Generative Adversarial Networks (GAN) has changed the way we observe deep learning field. Up until that point, generative algorithms were a one-side ally, and the engineers were focused more on regression and classification tasks. Different approaches and applications were used for generating data. However, Ian Goodfellow presented GAN back in 2014 and shook up the entire field. Little did he knew the idea that he got while drinking with his friends would make him famous (well, science famous, not Rihanna famous). Thanks to that idea we live in a world where art created with these systems are sold for thousands of dollars and realistic images faces are generated.
Today, we can find hundreds of variations of GAN too. I mean, just look at that linked list, it is huge! We are living in a weird postmodern world and I love it. Actually, the first time I saw Picasso-styled Space Odyssey was the moment that made me start exploring this vast world of neural networks. What we can see in that video is that someone used Picasso’s style and applied it to Space Odyssey. This experiment was not done with GANs back then, but today we have one interesting architecture on our hands that can do just that.
Actually, in this article, we are going to explore the problem of merging two domains of data. For example, we might want to apply the Picasso style to the Kubrick experience, but what if we want to do something else and make Picasso’s work more Kubrick like? To be honest, I am not sure if we want to do that with late Cubanism, so this might be the wrong example. However, you get the picture (pun intended). We want to move a specific style of one domain to the other and do that in both directions. This type of problem is usually referred to as Image-to-Image translation.
In general, Image-to-image translation is a class of graphics problems where the goal is to learn how input image can be mapped to an output image. Regularly, we would have aligned image pairs of both image domains. For example, we would have Monet’s painting and the image of the landscape that he painted. However, this is not always the case, as you can see from the example – we don’t have images of the landscapes that Monet painted. So in this article, we will explore how we can translate an image from a domain X to a domain Y without paired examples.
So far we didn’t solve this kind of problems in our big artificial neural networks journey. In fact, during our work on GANs, we used different architectures to generate images. First, we used standard GAN and DCGAN on the Fashion-MNIST Dataset, and then we got a chance to get familiar with Adversarial Autoencoders and implemented it. These are all very good architectures, but they are not really applicable to our new problem. Transferring information between two domains of images is done with a special type of GANs – Cycle GAN (paper).

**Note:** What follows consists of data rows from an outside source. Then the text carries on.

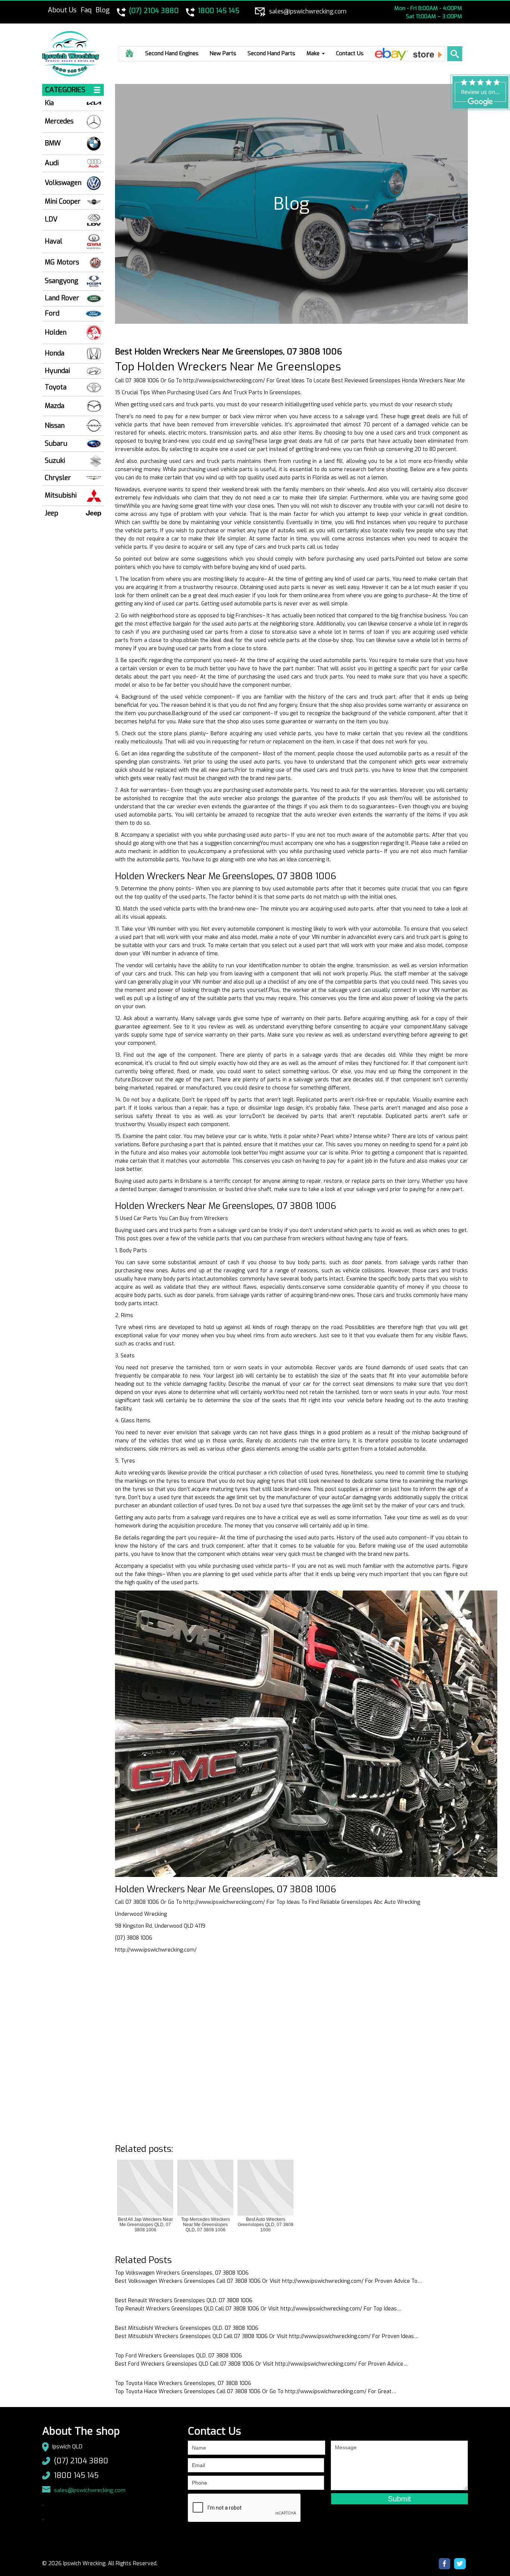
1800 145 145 (76, 2475)
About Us (62, 10)
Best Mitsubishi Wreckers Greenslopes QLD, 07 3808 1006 (186, 2328)
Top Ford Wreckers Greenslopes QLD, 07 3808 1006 (178, 2355)
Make (314, 53)
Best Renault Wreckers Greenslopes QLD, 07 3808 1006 (183, 2300)
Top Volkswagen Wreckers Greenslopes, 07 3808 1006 (182, 2272)
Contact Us (350, 53)
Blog (103, 10)
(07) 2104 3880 (81, 2461)
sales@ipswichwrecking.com (89, 2490)
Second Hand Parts (271, 53)
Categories (65, 90)
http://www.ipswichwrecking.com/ (224, 380)
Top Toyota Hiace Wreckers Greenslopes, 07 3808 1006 (183, 2383)
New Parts (223, 53)
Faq (86, 10)
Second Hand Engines (172, 53)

Let’s start with the fact that we have two unrelated sets of images. One is a set of images of Novi Sad, the city I live in, and the other is a set of images of Nadezda Petrovic, a famous Serbian painter. We will call the first set of images domain X, and the other one domain Y. As you can see, the images are unrelated, so we have an unpaired set of training data. However, we want to do two things. We want to generate images that will apply Nadezda’s style to photographs of Novi Sad, and we want to make Nadezda’s paintings look more like photographs. Here lies the power of CycleGAN. They don’t need a one-to-one mapping between source domain X and target domain Y.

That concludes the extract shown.